Treatments and drugs

People with acute liver failure are often treated in the intensive care unit of a hospital —and when possible, in a facility that can perform a liver transplant if necessary. Your doctor may try to treat the liver damage itself, but in many cases, treatment involves controlling complications and giving your liver time to heal.

Treatments for acute liver failure

Acute liver failure treatments may include:

  • Medications to reverse poisoning. Acute liver failure caused by acetaminophen overdose or mushroom poisoning is treated with drugs that can reverse the effects of the toxin and may reduce liver damage.
  • Liver transplant. When acute liver failure can’t be reversed, the only treatment may be a liver transplant. During a liver transplant, a surgeon removes your damaged liver and replaces it with a healthy liver from a donor.

Treatments for complications

Your doctor will work to control signs and symptoms you’re experiencing and try to prevent complications caused by acute liver failure. This care may include:

  • Relieving pressure caused by excess fluid in the brain.Cerebral edema caused by acute liver failure can increase pressure on your brain. Medications can help reduce the fluid buildup in your brain.
  • Screening for infections. Your medical team will take periodic samples of your blood and urine to be tested for infection. If your doctor suspects that you have an infection, you’ll receive medications to treat the infection.
  • Preventing severe bleeding. Your doctor can give you medications to reduce the risk of bleeding. If you lose a lot of blood, your doctor may perform tests to find the source of the blood loss, and you may require blood transfusions.

Prevention

Reduce your risk of acute liver failure by taking care of your liver.

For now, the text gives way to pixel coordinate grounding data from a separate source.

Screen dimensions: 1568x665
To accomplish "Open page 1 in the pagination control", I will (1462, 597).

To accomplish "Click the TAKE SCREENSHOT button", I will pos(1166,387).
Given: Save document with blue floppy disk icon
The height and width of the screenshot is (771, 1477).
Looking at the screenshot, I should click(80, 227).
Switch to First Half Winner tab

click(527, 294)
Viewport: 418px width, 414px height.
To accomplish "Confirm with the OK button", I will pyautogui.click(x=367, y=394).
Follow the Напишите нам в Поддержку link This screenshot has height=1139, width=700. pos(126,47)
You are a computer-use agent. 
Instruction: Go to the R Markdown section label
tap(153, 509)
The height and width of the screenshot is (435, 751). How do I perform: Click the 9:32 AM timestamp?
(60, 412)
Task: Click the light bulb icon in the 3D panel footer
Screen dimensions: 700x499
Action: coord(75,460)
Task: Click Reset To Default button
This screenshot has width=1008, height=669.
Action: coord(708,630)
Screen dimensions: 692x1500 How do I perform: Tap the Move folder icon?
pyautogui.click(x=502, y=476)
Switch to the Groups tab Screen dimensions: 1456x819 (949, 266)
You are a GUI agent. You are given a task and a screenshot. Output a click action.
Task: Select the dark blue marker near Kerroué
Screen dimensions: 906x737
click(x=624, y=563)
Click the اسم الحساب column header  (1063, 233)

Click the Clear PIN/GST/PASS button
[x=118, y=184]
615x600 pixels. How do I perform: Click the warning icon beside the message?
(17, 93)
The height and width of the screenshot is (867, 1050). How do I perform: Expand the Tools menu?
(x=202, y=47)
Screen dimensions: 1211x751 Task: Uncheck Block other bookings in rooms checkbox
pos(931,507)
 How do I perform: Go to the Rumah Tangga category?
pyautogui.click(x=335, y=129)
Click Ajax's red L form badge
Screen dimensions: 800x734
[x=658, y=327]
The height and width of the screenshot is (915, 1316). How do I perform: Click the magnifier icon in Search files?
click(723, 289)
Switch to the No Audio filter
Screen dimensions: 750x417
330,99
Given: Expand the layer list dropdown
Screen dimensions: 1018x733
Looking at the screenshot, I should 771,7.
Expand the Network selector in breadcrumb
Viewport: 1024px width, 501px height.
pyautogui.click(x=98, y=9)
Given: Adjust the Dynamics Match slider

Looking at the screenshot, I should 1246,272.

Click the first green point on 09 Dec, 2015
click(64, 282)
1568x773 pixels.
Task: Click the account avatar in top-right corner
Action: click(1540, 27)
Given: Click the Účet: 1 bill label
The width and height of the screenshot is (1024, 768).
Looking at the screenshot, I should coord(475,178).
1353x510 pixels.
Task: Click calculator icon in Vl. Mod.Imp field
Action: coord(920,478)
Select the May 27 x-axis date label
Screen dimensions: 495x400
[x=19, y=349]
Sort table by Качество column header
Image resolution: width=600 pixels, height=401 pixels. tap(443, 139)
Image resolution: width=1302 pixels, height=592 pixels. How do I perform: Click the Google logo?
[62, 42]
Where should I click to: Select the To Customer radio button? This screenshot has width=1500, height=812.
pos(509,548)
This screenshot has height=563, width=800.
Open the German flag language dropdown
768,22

  • Follow instructions on medications. If you take acetaminophen or other medications, check the package insert for the recommended dosage, and don’t take more than that.
  • Tell your doctor about all your medicines. Even over-the-counter and herbal medicines can interfere with prescription drugs you’re taking.
  • Drink alcohol in moderation, if at all. Limit the amount of alcohol you drink to no more than one drink a day for women of all ages and men older than 65 and no more than two drinks a day for younger men.
  • Avoid risky behavior. Get help if you use illicit intravenous drugs. Don’t share needles. Use condoms during sex. If you get tattoos or body piercings, make sure the shop you choose is clean and safe. Don’t smoke.
  • Get vaccinated. If you’re at increased risk of contracting hepatitis, if you’ve been infected with any form of the hepatitis virus or if you have chronic liver disease, talk to your doctor about getting the hepatitis B vaccine. A vaccine is also available for hepatitis A.
  • Avoid contact with other people’s blood and body fluids.Accidental needle sticks or improper cleanup of blood or body fluids can spread hepatitis viruses. Sharing razor blades or toothbrushes can also spread infection.
  • Don’t eat wild mushrooms. It can be difficult to distinguish an edible mushroom from a poisonous one.
  • Take care with aerosol sprays. When you use an aerosol cleaner, make sure the room is ventilated, or wear a mask. Take similar protective measures when spraying insecticides, fungicides, paint and other toxic chemicals. Follow manufacturers’ instructions.
  • Watch what gets on your skin. When using insecticides and other toxic chemicals, cover your skin with gloves, long sleeves, a hat and a mask.
  • Maintain a healthy weight. Obesity can cause a condition called nonalcoholic fatty liver disease, which may include fatty liver, hepatitis and cirrhosis.